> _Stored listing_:
====
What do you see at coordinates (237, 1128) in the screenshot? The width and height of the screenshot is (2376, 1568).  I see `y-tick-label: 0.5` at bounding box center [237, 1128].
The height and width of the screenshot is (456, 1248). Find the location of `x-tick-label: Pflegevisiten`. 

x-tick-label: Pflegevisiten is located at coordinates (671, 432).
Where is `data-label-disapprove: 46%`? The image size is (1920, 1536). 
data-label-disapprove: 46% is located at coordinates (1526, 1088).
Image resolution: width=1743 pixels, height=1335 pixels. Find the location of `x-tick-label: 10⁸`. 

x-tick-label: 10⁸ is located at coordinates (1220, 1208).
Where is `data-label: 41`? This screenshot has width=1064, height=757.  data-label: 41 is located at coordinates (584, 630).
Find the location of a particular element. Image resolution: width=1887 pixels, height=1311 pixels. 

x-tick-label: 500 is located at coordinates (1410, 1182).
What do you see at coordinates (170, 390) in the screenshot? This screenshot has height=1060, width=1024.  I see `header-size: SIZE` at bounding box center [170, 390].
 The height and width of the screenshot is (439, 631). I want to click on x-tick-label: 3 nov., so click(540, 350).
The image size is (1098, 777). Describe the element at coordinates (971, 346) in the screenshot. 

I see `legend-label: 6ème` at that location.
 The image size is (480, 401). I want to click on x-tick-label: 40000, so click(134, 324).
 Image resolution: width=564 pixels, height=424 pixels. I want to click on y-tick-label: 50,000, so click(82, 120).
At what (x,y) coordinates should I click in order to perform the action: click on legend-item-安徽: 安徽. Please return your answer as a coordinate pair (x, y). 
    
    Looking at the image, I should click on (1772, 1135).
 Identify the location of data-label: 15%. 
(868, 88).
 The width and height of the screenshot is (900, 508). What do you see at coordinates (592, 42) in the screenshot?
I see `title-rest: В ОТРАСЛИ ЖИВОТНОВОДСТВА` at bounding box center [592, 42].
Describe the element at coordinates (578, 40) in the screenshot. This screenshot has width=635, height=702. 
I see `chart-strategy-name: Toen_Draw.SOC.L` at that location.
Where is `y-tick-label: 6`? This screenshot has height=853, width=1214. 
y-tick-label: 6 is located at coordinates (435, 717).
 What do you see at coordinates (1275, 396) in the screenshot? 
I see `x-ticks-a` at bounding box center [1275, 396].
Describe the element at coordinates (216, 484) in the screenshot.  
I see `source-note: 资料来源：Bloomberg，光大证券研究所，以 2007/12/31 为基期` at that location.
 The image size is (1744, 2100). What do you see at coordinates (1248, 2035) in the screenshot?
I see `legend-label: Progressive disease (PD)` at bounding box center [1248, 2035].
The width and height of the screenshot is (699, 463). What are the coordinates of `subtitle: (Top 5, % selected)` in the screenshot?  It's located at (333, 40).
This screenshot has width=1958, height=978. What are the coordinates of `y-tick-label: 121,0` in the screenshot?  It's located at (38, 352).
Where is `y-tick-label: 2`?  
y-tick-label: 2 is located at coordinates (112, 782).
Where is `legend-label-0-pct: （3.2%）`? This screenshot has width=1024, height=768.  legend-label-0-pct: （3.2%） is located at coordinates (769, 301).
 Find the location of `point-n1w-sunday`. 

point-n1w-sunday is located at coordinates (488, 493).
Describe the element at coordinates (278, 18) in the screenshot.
====
> _What the exercise asks_: Format every line of the listing above as a numbered list, leaving out the blank lines.

> _Answer for the task_:
1. What do you see at coordinates (237, 1128) in the screenshot? The width and height of the screenshot is (2376, 1568).  I see `y-tick-label: 0.5` at bounding box center [237, 1128].
2. The height and width of the screenshot is (456, 1248). Find the location of `x-tick-label: Pflegevisiten`. 
3. x-tick-label: Pflegevisiten is located at coordinates (671, 432).
4. Where is `data-label-disapprove: 46%`? The image size is (1920, 1536). 
5. data-label-disapprove: 46% is located at coordinates (1526, 1088).
6. Image resolution: width=1743 pixels, height=1335 pixels. Find the location of `x-tick-label: 10⁸`. 
7. x-tick-label: 10⁸ is located at coordinates (1220, 1208).
8. Where is `data-label: 41`? This screenshot has width=1064, height=757.  data-label: 41 is located at coordinates (584, 630).
9. Find the location of a particular element. Image resolution: width=1887 pixels, height=1311 pixels. 
10. x-tick-label: 500 is located at coordinates (1410, 1182).
11. What do you see at coordinates (170, 390) in the screenshot? This screenshot has height=1060, width=1024.  I see `header-size: SIZE` at bounding box center [170, 390].
12.  The height and width of the screenshot is (439, 631). I want to click on x-tick-label: 3 nov., so click(540, 350).
13. The image size is (1098, 777). Describe the element at coordinates (971, 346) in the screenshot. 
14. I see `legend-label: 6ème` at that location.
15.  The image size is (480, 401). I want to click on x-tick-label: 40000, so click(134, 324).
16.  Image resolution: width=564 pixels, height=424 pixels. I want to click on y-tick-label: 50,000, so click(82, 120).
17. At what (x,y) coordinates should I click in order to perform the action: click on legend-item-安徽: 安徽. Please return your answer as a coordinate pair (x, y). 
18.     Looking at the image, I should click on (1772, 1135).
19.  Identify the location of data-label: 15%. 
20. (868, 88).
21.  The width and height of the screenshot is (900, 508). What do you see at coordinates (592, 42) in the screenshot?
22. I see `title-rest: В ОТРАСЛИ ЖИВОТНОВОДСТВА` at bounding box center [592, 42].
23. Describe the element at coordinates (578, 40) in the screenshot. This screenshot has width=635, height=702. 
24. I see `chart-strategy-name: Toen_Draw.SOC.L` at that location.
25. Where is `y-tick-label: 6`? This screenshot has height=853, width=1214. 
26. y-tick-label: 6 is located at coordinates (435, 717).
27.  What do you see at coordinates (1275, 396) in the screenshot? 
28. I see `x-ticks-a` at bounding box center [1275, 396].
29. Describe the element at coordinates (216, 484) in the screenshot.  
30. I see `source-note: 资料来源：Bloomberg，光大证券研究所，以 2007/12/31 为基期` at that location.
31.  The image size is (1744, 2100). What do you see at coordinates (1248, 2035) in the screenshot?
32. I see `legend-label: Progressive disease (PD)` at bounding box center [1248, 2035].
33. The width and height of the screenshot is (699, 463). What are the coordinates of `subtitle: (Top 5, % selected)` in the screenshot?  It's located at (333, 40).
34. This screenshot has width=1958, height=978. What are the coordinates of `y-tick-label: 121,0` in the screenshot?  It's located at (38, 352).
35. Where is `y-tick-label: 2`?  
36. y-tick-label: 2 is located at coordinates (112, 782).
37. Where is `legend-label-0-pct: （3.2%）`? This screenshot has width=1024, height=768.  legend-label-0-pct: （3.2%） is located at coordinates (769, 301).
38.  Find the location of `point-n1w-sunday`. 
39. point-n1w-sunday is located at coordinates (488, 493).
40. Describe the element at coordinates (278, 18) in the screenshot.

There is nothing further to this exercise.